The Brandt Equation: 21st Century Blueprint for the New Global Economy


Biography: John Maynard Keynes

 

John Maynard Keynes, born June 5th, 1883, in Cambridge, England, was the preeminent figure in twentieth-century economic thought. His influential theories ushered in a new era of analysis and policy, and an entire branch of economics is named for him – Keynesianism – which has served as a yardstick for modern economists.

In 1905, Keynes earned a degree in mathematics at King's College in Cambridge. He then focused his attention on economics, remaining at the school to study the subject. Leaving Cambridge, Keynes took a position with the British civil service, where he collected the material for his first book, Indian Currency and Finance, which described the workings of India's monetary system.

 

In 1908 Keynes returned to Cambridge as a lecturer and a few years later became editor of Economic Journal – Britain's foremost publication on economics. In 1915, Keynes was offered a job at the British Treasury and became its chief representative at the 1919 Versailles peace conference, following the First World War. Upon returning to England, Keynes resigned his post with the Treasury, complaining that the amount of money the Allies had demanded from Germany for war reparations was vindictive and unjust. Subsequently, Keynes wrote The Economic Consequences of the Peace, which elucidated through insightful analysis his opposition to the Versailles Treaty, correctly predicting how the onerous reparations required of Germany would lead to future economic collapse, nationalism, and militarism.

Like most economists of the 1920s, Keynes was an advocate of the quantity theory of money, known today as 'monetarism'. He agreed that price levels should be stabilized through interest rates set by a government's Central Bank: to guide its national economy, the Bank would lower interest rates when prices rise, and raise them when prices fall. After the global depression struck in 1929, however, Keynes investigated why the classical approach had failed to prevent this new economic crisis, and offered his conclusions in the seminal book, The General Theory of Employment, Interest and Money.

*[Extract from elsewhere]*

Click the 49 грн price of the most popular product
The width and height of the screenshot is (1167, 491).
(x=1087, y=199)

Often considered Keynes' magnum opus, The General Theory marks the birth of modern macroeconomics. It not only transformed the academic world of economics, but also the practical world of economic decision-making. The book signified a major philosophical departure from neoclassical economics – the branch of economics which Keynes eventually viewed as inadequate and detrimental to the solution of financial and social problems. Keynes comprehensively challenged the conservative policies of the day, demonstrating that without self-corrective market mechanisms to lift an economy out of prolonged depression, government intervention was necessary during severe economic downturns. Keynes proposed that to generate full employment, a government should run a deficit when its economy is slowing, since the private sector would likely be discouraged from spending enough to stimulate the economy in the face of a severe downturn. Once full employment is achieved through government stimulation and business is again flourishing, Keynes explained, the market mechanism could then function freely and the government should withdraw from the economy during the ensuing boom years.

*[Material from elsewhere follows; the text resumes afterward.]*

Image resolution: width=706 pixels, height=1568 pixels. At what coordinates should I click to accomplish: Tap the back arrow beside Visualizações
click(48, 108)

In 1938, Keynes' theories were legitimated when President Franklin D. Roosevelt used them to rescue the United States from the Great Depression – a US Government program that spent five billion dollars to increase mass purchasing power in the US. The stimulus yielded results, although it was America's entry into the Second World War and its subsequent deficit spending that finally ended the economic crisis and pulled the nation out of the Great Depression. Nonetheless, Keynes' theory worked just as predicted.

As the Second World War raged on, Keynes contemplated a new international economic framework to avoid the dangers inherent in prewar economic policies. In July 1944, delegates from 44 nations gathered at Bretton Woods, New Hampshire, for the United Nations Monetary and Financial Conference. To guide these monetary discussions, Keynes drafted a proposal for the British Treasury and Harry Dexter White wrote a U.S. Treasury proposal – rival plans that embraced divergent philosophies. Keynes envisaged an International Clearing Union that would create trade equilibrium between countries. Under Keynes' plan, nations with trade deficits could increase their exports to trade surplus nations, and vice versa, through a world reserve currency administered by an international central bank. The United States rejected this idea. As the world's largest trade surplus nation, America anticipated a major advantage in establishing the dollar as the world's principal reserve currency in the postwar economy.

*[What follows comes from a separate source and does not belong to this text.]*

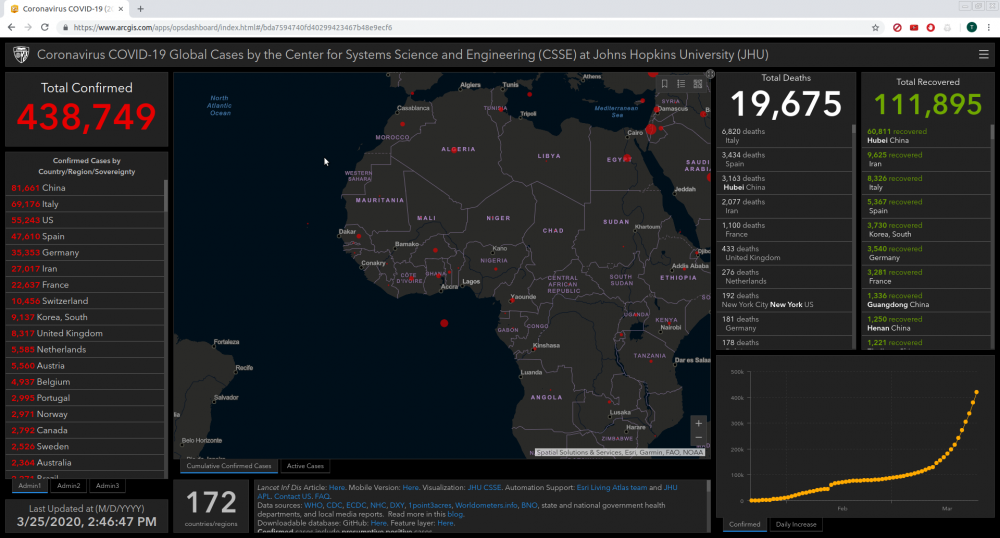This screenshot has width=1000, height=538.
Task: Select Italy in the confirmed cases list
Action: tap(50, 204)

A major component of the Bretton Woods Conference that Keynes initially opposed was the utilization of a Gold Standard to maintain the exchange rates of national currencies. Keynes reasoned that international gold valuation should not be used to set currency exchange rates because this would seriously restrict the flexibility of a government to increase its money supply, and too high a conversion rate could lead to monetary collapse. Keynes' fears were well founded. Since 1971, when the Nixon administration abandoned the international gold standard because there was not enough of the precious metal in American vaults to support the value of the dollar, the deregulation of the international monetary system has led to a destabilizing era of floating exchange rates and financial volatility. In sum, what emerged at Bretton Woods mainly reflected the plan preferred by the United States, and the two institutions established to oversee the new international monetary system, the International Monetary Fund (IMF) and the World Bank (IBRD), were created without many of the self-adjusting features that Keynes had initially outlined in his plan for an International Clearing Union.

On Easter, April 21, 1946, John Maynard Keynes died at age 62, having suffered for many years from heart problems. The enormous influence of his life and work influenced twentieth century economics and continues to affect the present day. Although Keynes was a prolific writer, penning hundreds of articles and editorials, he is best known for his economic analyses of the First World War, the Great Depression, and the Second World War, which established Keynes' reputation as an intellectual giant among his contemporaries. The philosopher Bertrand Russell described Keynes as having "the sharpest and clearest" mind he had ever encountered, stating that, "When I argued with him, I felt that I took my life in my hands, and I seldom emerged without feeling something of a fool".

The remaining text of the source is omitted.